All my ingredients. |
It incorporated several elements of baking that I find vexing - like the need to go to Whole Foods for a strange and expensive ingredient (juniper berries?), the finished product requiring complex assembly, the use of three (3) separate complete elements, and a wholeheartedly unrealistic amount of time spent doing active work (not, say, cooling something on the counter or baking something in the oven). So, not only was it a great deal of work, but it tasted gross. This saddened me. But! (There's always a but.) I had fun making something that I never would have made otherwise, and the cake part itself tasted delicious.
First, I planned. I got most of the stuff I needed on a grocery run - in the process acquiring more dairy than our fridge has held in months: buttermilk, whole milk, and creme fraiche. Then, I traded picking up a friend at her mechanic for a cup of leftover gin she had since I didn't want to buy a whole bottle. (Meanwhile thinking to myself, isn't a cup of gin, like, a LOT of gin??). Finally, I resigned myself to going to Whole Foods after class one day to buy a four-dollar jar of dried whole juniper berries. I will be personally indebted to anyone who finds another recipe with which I can use any more of the (barely touched) bottle of juniper berries, by the way.
The cake part, like I said, was delicious and simple enough. Just a yellow cake batter, using buttermilk, which gave it a lovely soft crumb and a delicately sweet flavor. Scrumptious.

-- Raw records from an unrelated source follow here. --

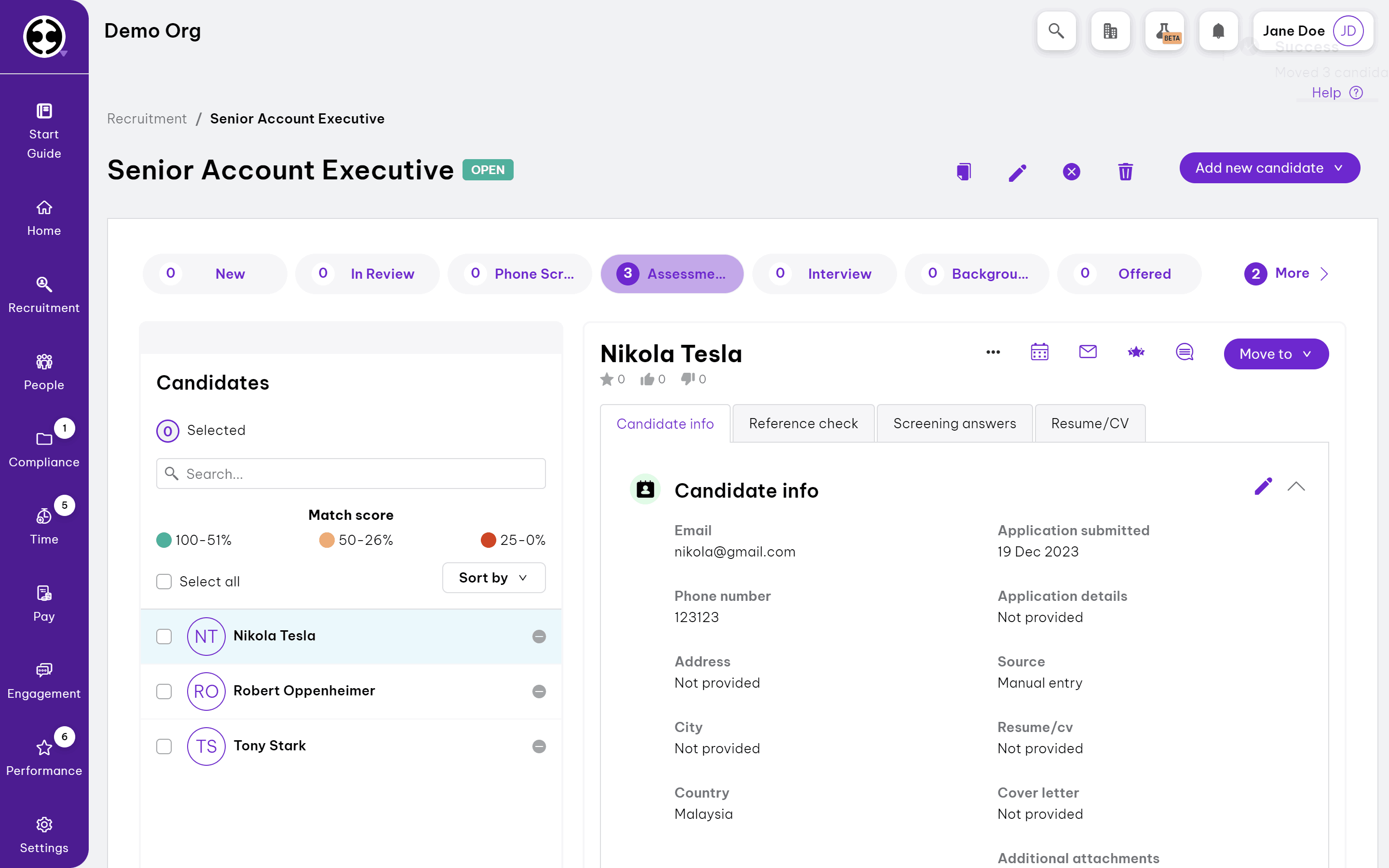Click the calendar schedule icon for Nikola Tesla
The image size is (1389, 868).
pyautogui.click(x=1039, y=352)
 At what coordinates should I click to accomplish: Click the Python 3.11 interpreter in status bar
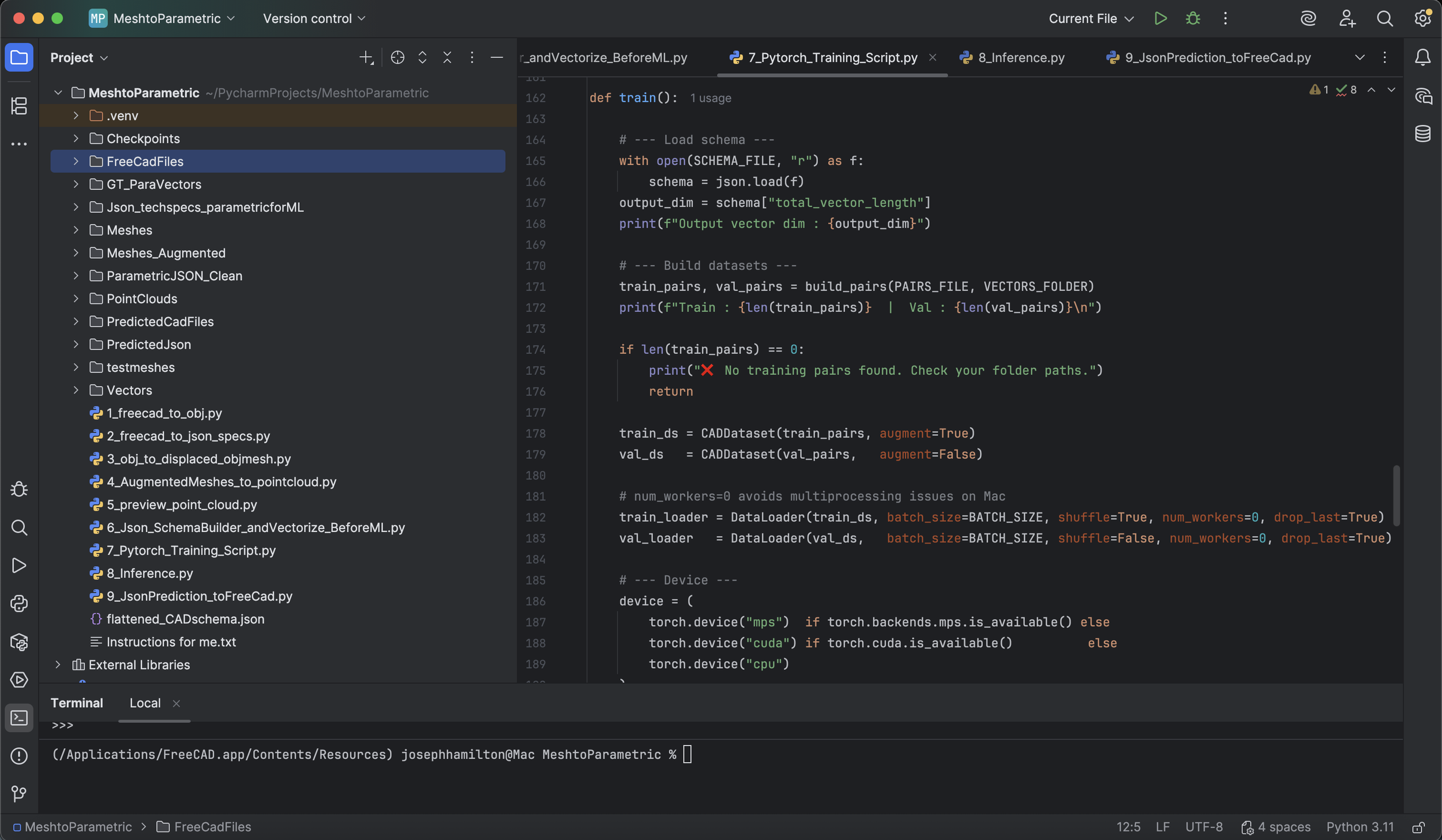click(x=1360, y=827)
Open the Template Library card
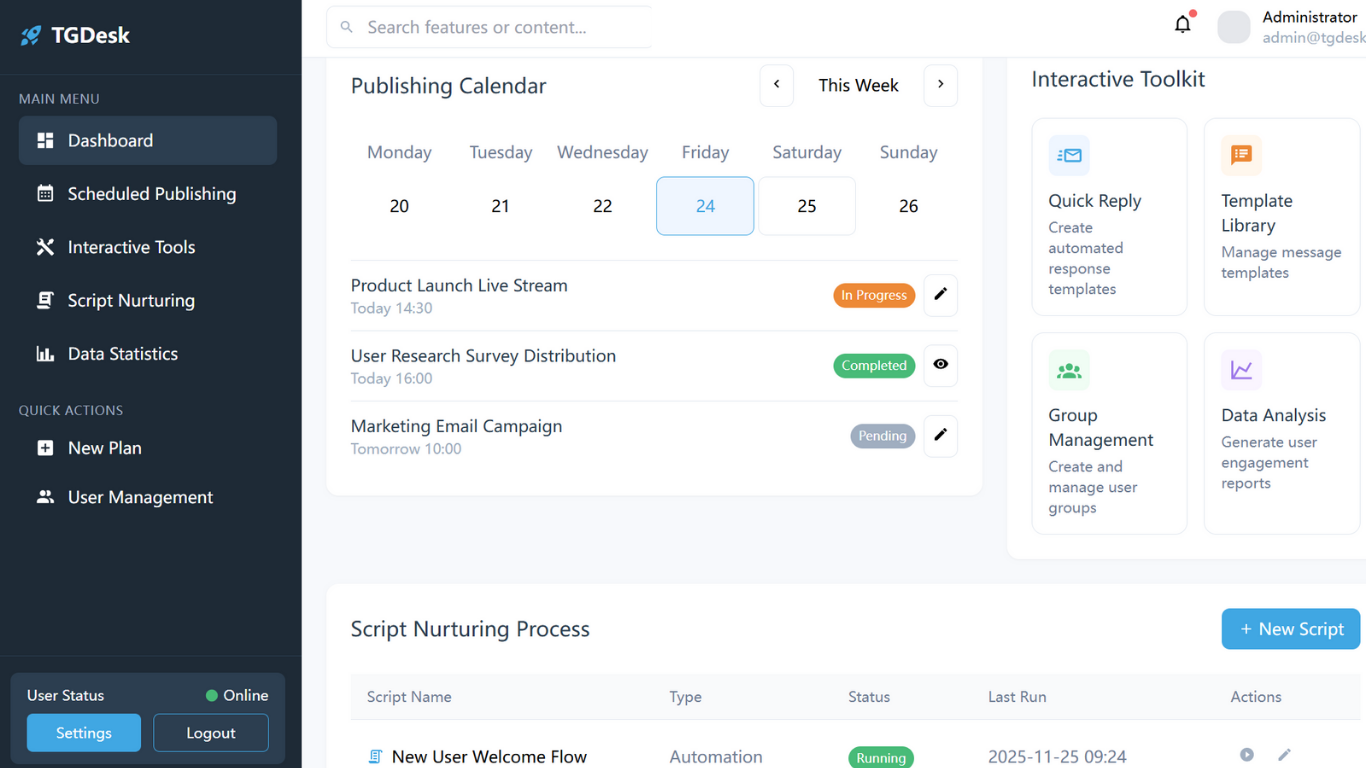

Then, I spent 45 minutes cooking down milk and sugar into a syrup of such sickening sweetness that even mixing it into 8 ounces of creme fraiche didn't make it not taste like a cavity.
Finally, I followed the recipe exactly and attempted to make a gin, sugar, juniper berry, and dried tart cherry syrup thing to also put with the cake. Total fail. There was nothing syrupy about it, and the cherries were macerated within minutes. I took one taste after cooking it for at least twice the amount of time called for (in an attempt to reduce the vast volume of liquid) and it was like taking a shot of gin in a spoon. I'm not in college anymore, so this made me gag.
The finished product. |
Anyone else had some recent cooking adventures they'd like to share?